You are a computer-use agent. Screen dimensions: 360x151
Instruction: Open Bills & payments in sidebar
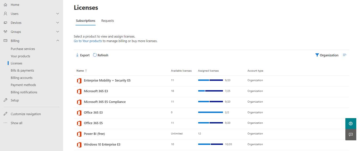click(x=22, y=71)
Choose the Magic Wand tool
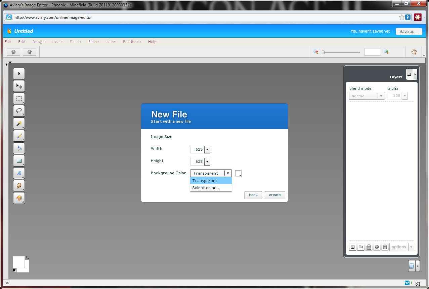Image resolution: width=429 pixels, height=289 pixels. coord(19,123)
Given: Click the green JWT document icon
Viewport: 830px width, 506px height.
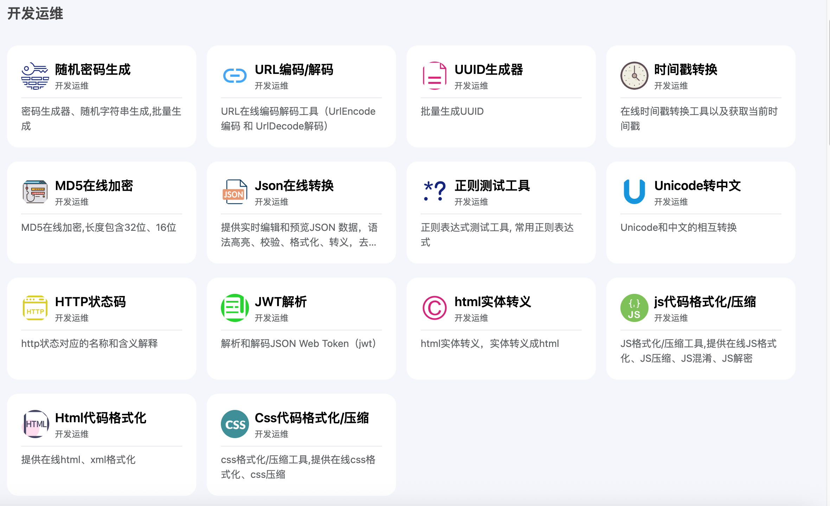Looking at the screenshot, I should 235,308.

----------------------------------------

> **What the exercise asks**: Format every line of the entries above as a JSON list of strings, one string per line, skipping blank lines and leaving out the pictures.

> **Complete response**:
[
  "You are a computer-use agent. Screen dimensions: 360x151",
  "Instruction: Open Bills & payments in sidebar",
  "click(x=22, y=71)",
  "Choose the Magic Wand tool",
  "Image resolution: width=429 pixels, height=289 pixels. coord(19,123)",
  "Given: Click the green JWT document icon",
  "Viewport: 830px width, 506px height.",
  "Looking at the screenshot, I should 235,308."
]